* Assignment: From the line containing "Given: Click the" to the end of the entries, return every line exactly, both ends included, and add nothing.

* Records supplied:
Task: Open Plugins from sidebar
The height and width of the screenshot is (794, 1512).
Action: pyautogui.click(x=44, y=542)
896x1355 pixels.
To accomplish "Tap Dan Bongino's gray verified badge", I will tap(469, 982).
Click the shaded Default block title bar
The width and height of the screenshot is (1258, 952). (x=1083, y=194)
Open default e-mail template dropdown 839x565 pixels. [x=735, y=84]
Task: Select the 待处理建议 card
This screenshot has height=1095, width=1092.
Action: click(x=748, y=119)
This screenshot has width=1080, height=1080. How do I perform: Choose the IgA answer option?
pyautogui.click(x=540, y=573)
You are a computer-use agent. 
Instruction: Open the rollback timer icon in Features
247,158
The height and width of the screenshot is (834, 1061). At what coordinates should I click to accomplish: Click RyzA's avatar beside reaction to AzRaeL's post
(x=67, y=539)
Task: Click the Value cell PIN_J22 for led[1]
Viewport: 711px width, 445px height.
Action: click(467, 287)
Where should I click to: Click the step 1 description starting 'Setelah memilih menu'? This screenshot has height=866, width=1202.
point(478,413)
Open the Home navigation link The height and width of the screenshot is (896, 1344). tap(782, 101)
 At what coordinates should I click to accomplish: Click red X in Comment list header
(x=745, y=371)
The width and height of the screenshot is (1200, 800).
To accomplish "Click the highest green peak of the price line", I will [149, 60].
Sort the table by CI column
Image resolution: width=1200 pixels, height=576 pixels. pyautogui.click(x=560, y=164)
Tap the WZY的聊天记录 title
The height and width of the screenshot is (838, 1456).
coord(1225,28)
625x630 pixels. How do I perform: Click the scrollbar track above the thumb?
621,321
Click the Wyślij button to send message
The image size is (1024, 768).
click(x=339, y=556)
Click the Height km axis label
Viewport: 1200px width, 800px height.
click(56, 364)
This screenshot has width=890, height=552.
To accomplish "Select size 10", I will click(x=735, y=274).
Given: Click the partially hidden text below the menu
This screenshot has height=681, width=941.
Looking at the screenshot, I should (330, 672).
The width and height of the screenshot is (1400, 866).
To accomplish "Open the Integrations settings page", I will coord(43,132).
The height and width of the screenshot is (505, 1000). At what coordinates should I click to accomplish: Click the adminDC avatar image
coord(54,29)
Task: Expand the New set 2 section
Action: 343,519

* The answer:
Given: Click the partially hidden text below the menu
This screenshot has height=681, width=941.
Looking at the screenshot, I should (330, 672).
The width and height of the screenshot is (1400, 866).
To accomplish "Open the Integrations settings page", I will coord(43,132).
The height and width of the screenshot is (505, 1000). At what coordinates should I click to accomplish: Click the adminDC avatar image
coord(54,29)
Task: Expand the New set 2 section
Action: 343,519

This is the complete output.